TRIBUTE
Yasuzo Masumura
- FOREWORD into TRIBUTE
A few years ago Japanese film critic Shigehiko Hasumi, the finest of his kind, sought to trace a coherent thread through the oeuvre of Yasuzo Masumura (1924–86), but eventually surrendered and admitted that Masumura is difficult to categorise in a meaningful way, not least because he has no representative film. Not only does Masumura have no representative film or a consistent visual style like his more celebrated compatriots – from Ozu and Mizoguchi to Kurosawa and Oshima – but his oeuvre lacks a distinguishing thematic framework or a standout masterpiece that would make even not so much ardent cinephiles prick up their ears. While without a "heyday", he does have a career turning point, taking place in the early 1970s with the bankruptcy of the Daiei studio which was a major obstacle in Masumura’s filmmaking career. The director with an output of sixty films over the course of 35 years who had annually made three to four films under Daiei was then lucky to direct one each year – with mixed results.
He did have a star of his own, though: Ayaka Wakao, whom he discovered while assisting Mizoguchi on his last film. He made one third of his films with this wonderful actress. In short, it is safe to say that Daiei and Ayako Wakao were the most tangible fixtures in his oeuvre. As a studio director, he tackled diverse themes, peer violence in the context of post-war "youth culture", anti-war and anti-capitalist films, corporate espionage, titillating erotic films that tapped into the Japanese tradition of pinku eiga, or "pink film", and above all films with intrepid heroines, usually embodied by Ayako Wakao. And if a central motif has to be pinpointed, let's identify it in the male and female protagonists who often push their individual instincts to the brink of frenzy, e.g. in The Spider Tattoo, All Mixed Up and Blind Beast, three expressive classics from our short retrospective, the first showing of Masumura's lifework in our region. Masumura was not only an apologist for genre cinema, but he loved to subvert the genres he worked in; especially when dealing with women and their bodies, the initially oppressed and humiliated heroine usually manages to reverse the power dynamics, outdoing the aggressor not only in the game of dominance, but also in perversity!

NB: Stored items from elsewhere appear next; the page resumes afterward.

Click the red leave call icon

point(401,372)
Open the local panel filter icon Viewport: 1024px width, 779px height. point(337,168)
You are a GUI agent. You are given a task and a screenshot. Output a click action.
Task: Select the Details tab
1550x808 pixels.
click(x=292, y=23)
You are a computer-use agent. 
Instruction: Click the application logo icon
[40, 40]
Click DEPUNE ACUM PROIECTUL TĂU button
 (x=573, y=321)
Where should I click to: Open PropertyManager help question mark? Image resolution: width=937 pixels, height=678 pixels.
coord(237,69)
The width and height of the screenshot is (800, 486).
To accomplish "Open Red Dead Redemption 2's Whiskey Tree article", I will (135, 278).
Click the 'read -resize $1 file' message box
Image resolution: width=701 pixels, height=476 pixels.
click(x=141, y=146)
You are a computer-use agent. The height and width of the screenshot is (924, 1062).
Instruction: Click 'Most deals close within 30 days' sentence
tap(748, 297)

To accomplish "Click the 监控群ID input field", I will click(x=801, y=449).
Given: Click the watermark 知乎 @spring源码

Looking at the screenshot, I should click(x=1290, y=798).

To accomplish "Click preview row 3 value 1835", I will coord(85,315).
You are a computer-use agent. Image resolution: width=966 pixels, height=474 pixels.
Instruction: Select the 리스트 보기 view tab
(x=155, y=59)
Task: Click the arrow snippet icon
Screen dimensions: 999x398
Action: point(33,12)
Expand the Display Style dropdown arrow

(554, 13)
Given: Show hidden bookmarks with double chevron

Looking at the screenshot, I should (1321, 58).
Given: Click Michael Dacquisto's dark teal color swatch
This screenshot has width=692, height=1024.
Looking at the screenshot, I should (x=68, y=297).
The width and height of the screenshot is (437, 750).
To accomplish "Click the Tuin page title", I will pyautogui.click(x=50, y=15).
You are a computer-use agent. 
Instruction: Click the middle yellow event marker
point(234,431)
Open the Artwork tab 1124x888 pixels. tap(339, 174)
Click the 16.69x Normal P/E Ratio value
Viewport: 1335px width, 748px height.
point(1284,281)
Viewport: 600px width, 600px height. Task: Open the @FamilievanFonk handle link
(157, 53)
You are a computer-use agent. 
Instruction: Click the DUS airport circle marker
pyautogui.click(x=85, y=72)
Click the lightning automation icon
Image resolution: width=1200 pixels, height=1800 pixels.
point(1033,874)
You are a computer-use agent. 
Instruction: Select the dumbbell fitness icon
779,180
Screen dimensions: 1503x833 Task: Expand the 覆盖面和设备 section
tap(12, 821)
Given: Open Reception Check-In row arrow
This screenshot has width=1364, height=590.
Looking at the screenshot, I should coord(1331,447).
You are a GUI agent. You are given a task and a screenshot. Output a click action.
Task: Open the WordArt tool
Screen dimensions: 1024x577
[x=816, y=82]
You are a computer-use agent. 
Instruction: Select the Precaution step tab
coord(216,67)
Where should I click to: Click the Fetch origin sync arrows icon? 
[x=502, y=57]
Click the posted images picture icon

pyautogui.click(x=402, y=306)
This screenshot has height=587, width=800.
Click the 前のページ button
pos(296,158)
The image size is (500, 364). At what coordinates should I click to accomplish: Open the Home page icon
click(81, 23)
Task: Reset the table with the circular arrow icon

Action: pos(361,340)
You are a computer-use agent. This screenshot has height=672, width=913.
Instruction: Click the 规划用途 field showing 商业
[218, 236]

Masumura is not a director of exploitation films – this label would have been unjust – but an auteur who knew how to brew a potent cocktail of elements of Japanese popular genres and a critique of Japanese post-war reality. In doing so, he successfully rejected any sentimentality and addressed ethical dilemmas – brilliantly so in the superb, inimitable Red Angel where a nurse sent to the field hospitals during the Sino-Japanese war, a fascinating "angel of salvation", sexually services the badly wounded soldiers and prostitutes herself to obtain a much-needed blood transfusion for her rapist.
The American critic Jonathan Rosenbaum, one of the first in the Anglo-Saxon world to draw attention to the work of the criminally unrecognised auteur at the turn of the century, identified in Masumura’s films stylistic and thematic elements of Sam Fuller, Nicholas Ray, Douglas Sirk and Frank Tashlin. He finds parallels with the last named, for example, in the brilliant social satire, Giants and Toys, a critique of the growing "corporate culture" and cutthroat competition, where, in the context of the confectionery industry, the heroine's rotten teeth become a promotional sensation.
Masumura was no stranger to Western European or American influences; after studying philosophy at Tokyo University, he trained as a filmmaker in the early 1950s at the Centro Sperimentale di Cinematografia (Rome) under Antonioni, Fellini and Visconti. After returning to Japan, he worked as an assistant director for Mizoguchi and Ichikawa before making his directorial debut for Daiei. His body of work is highly eclectic, colourful, occasionally violent and ruthless, but invariably honest and expressly individual. He abhorred cheap manipulative tricks, as he liked to put it, such as close-ups or picturesque landscapes, but adored "negative space". He mastered every genre he tried his hand at, and subverted every genre in his own singular style. Long overlooked as one of Japanese cinema’s best-kept secrets, some of Masumura’s major works have been digitally restored in preparation for the centennial of his birth. It’s high time he finally received the recognition he is due.